I felt the same way after taking the holidays off, and that was only a few weeks earlier. Within a week, I felt like I was often moments away from losing my shit. I was impatient with Simon, short with Diana and generally agitated by unimportant things. Why? It's definitely not work, where I feel like I'm doing some of my best work, and challenges are exciting instead of being struggles. Heck, during the work day, I'm mostly in the zone. But it's like, when the day is almost over, or it's the weekend, I'm kind of left with my thoughts, and there's anxiety and non-specific fear.
Obviously, a lot of it is just missing out on the unrestricted movement in the world, and the close social contact that it involves. I'm not even talking about close friends... I'm even talking about interacting with the server with the blue hair at Bento or actually talking to a neighbor and seeing their newborn-ish child up close. Live music and theater, observed with a crowd. And yeah, meeting up with friends from out-of-town at a Disney resort.

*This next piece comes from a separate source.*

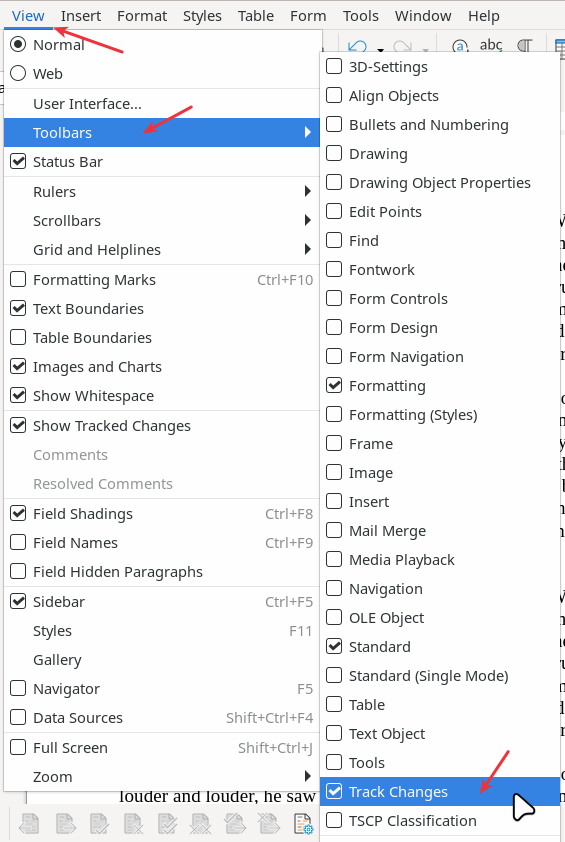Click the Accept Track Change icon

pyautogui.click(x=99, y=824)

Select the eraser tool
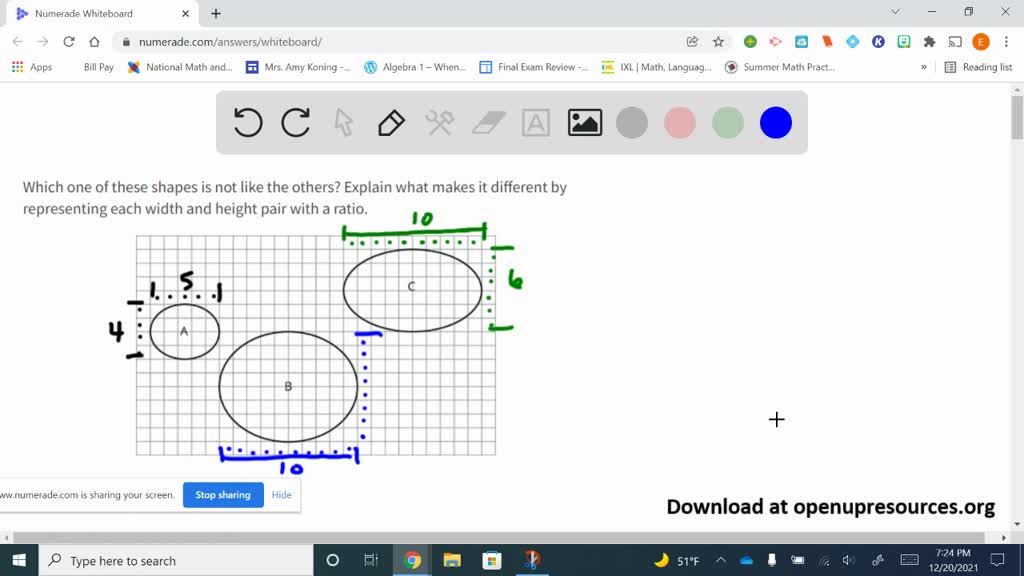487,122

But it's also the uncertainty of when we'll get all that back. It feels so close with vaccinations rolling out, but the feds and the state have done a pretty shitty job of distribution so far, neglecting to use the last ten months to actually form a plan. And with the spread completely out of control, the virus is likely to mutate more quickly, giving rise to potentially more dangerous variations, possibly even those that are resistant to vaccines. That certainly doesn't inspire optimism.

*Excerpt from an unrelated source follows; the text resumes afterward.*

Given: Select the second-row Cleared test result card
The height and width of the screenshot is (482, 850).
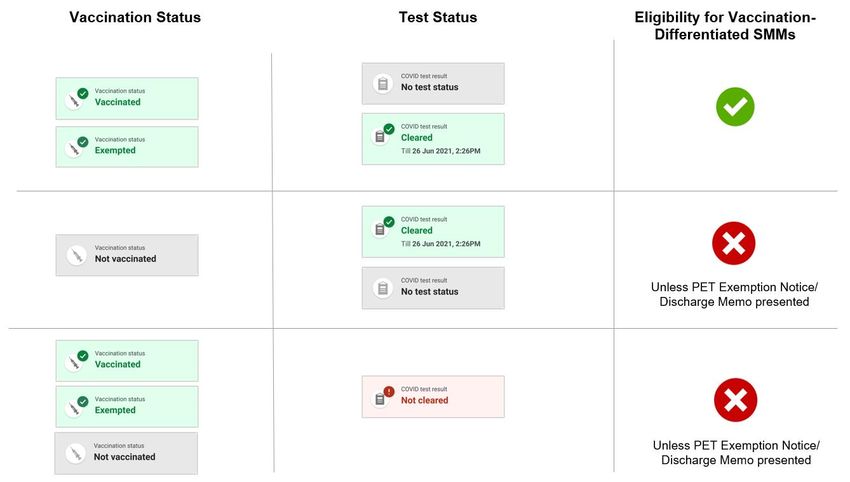Looking at the screenshot, I should (433, 232).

Parenting feels like a constant struggle. He's headed for "the change," and he's already socially awkward, and he can't have the unrestricted social interaction at school that he desperately needs (some of the neighborhood kids are dicks toward him, so that doesn't help either). At home, he just wants to be seen and share the things that he's interested in with us, and I feel like the worst parent when I just can't give him that because I just want to hibernate. It feels so terrible because no one gave a shit about anything I cared about growing up, and I'm falling into the same pattern with him. He's so lonely. That's heartbreaking.
There's also the feeling like we need to be preparing at all times for the worst financially, like you could lose your job, go broke trying to pay for healthcare, that sort of thing. Having a good job isn't enough, it turns out, to free you of financial stress, especially when you have the damage of being intermittently employed during the great recession and the post 9/11 time period.
Oh, and there's also things like your wife barely avoiding being hurt in a car accident that totaled the car, various health crises in the family, self-loathing from slug-like movement behavior, fascists in government and the domestic terrorists they align with, etc.
So if you're mentally exhausted all of the time, I see you. I may not have the same circumstances, but I get it. We're all trying to keep our shit together, if not for ourselves, for the people we care about. It's exhausting.